8.1 Introduction into databases, SQL¶

Fundamental terms¶

A database is an organized collection of structured information, or data, typically stored electronically in a computer system. A database is usually controlled by a database management system (DBMS) which is a software to store, organize, manage, and retrieve data. Together, the data and the DBMS, along with the applications that are associated with them, are referred to as a database system, often shortened to just database.

Relational Databases (RDB) use a relational model that organizes data into one or more tables (or "relations") of columns and rows, with a unique key identifying each row. RDB commonly uses Structured Query Language (SQL) for operations like creating, reading, updating, and deleting (CRUD) data.

NoSQL Databases does not use relational table for storing data, instead, they often use documents similar to JSON format. They are suitable for storing big data.

Types of relational databases:¶

File databases are embedded databases which means they are server-less. The example is SQLite database and its special extension for spatial data called SpatiaLite. You can work with SQLite through the DB Browser for SQLite.

Client-server databases are based on a client-server model which requires a DB server to set up and run over the network. Examples are MySQL, Microsoft SQL, PostreSQL, Oracle DB.

Today we will talk about file database solutions. They are suitable for data where we do not need to access data simultaneously by more people.

File database pros:

We can easily transfer our database to anyone at any time.
Anyone can then easily load it, because the SQLite database system is supported by a wide range of programming libraries (e.g.

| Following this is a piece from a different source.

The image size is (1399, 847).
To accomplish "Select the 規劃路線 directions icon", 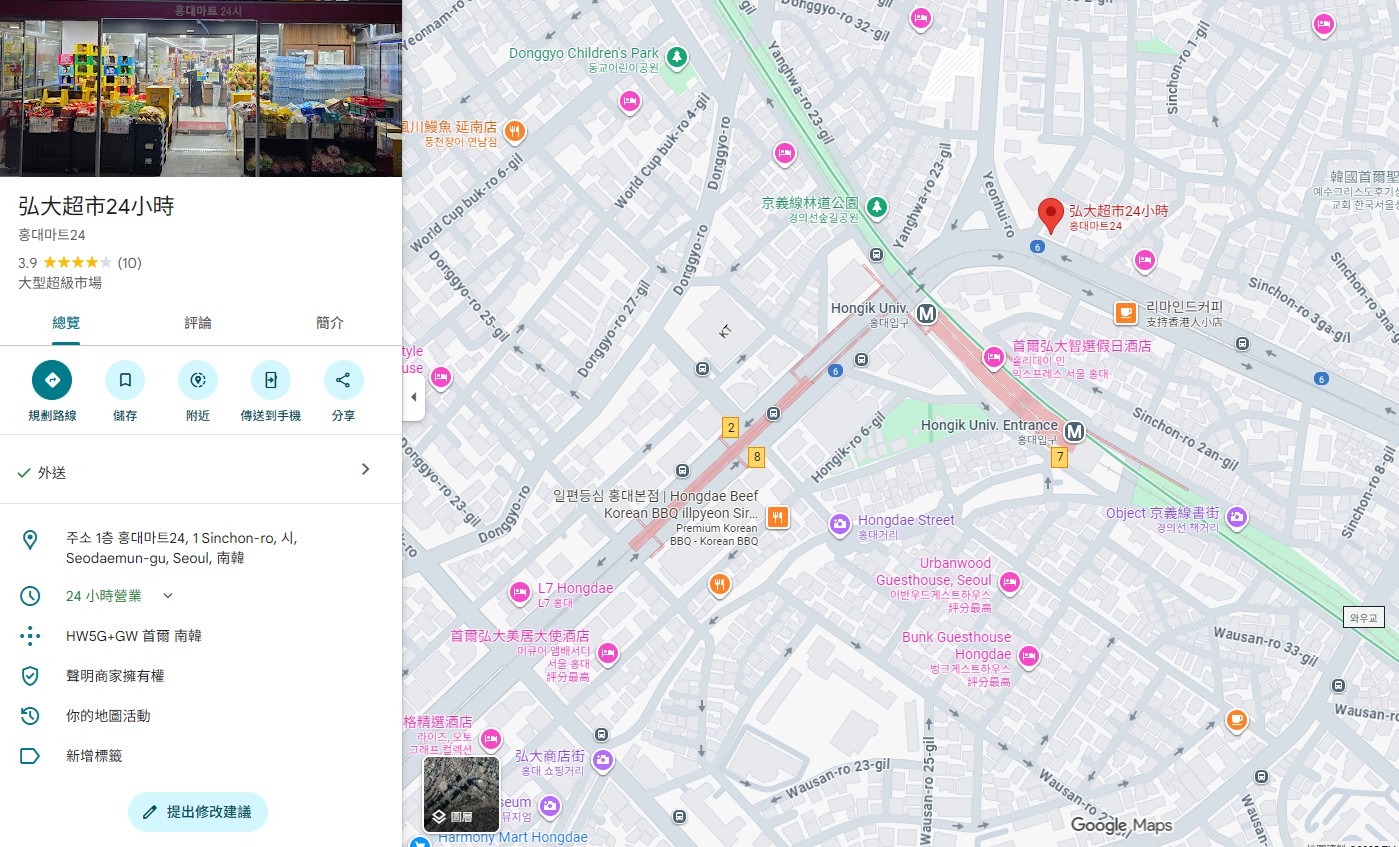I will pos(52,380).
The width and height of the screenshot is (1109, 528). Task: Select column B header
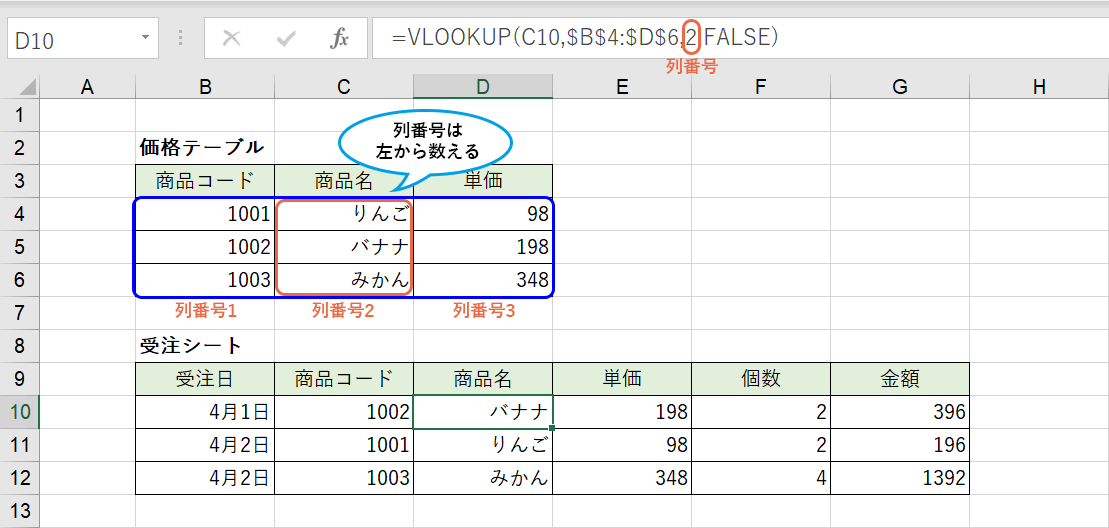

Sqlite3 module in Python).

Limitations:

Not possible to access data simultaneously by more people

Data preparations¶

Europian land territory grid and base statistics

1) Download the grid with basic statistics information for your country at eurostat. Choose the cell resolution of 20 km and as the format the CSV.

2) Download CSV with information about NUTS units at nuts_units.

3) Establish a new SQLite database in the DB Browser for SQLite - call it 'eurostat'.

4) Import the Csv files into that database.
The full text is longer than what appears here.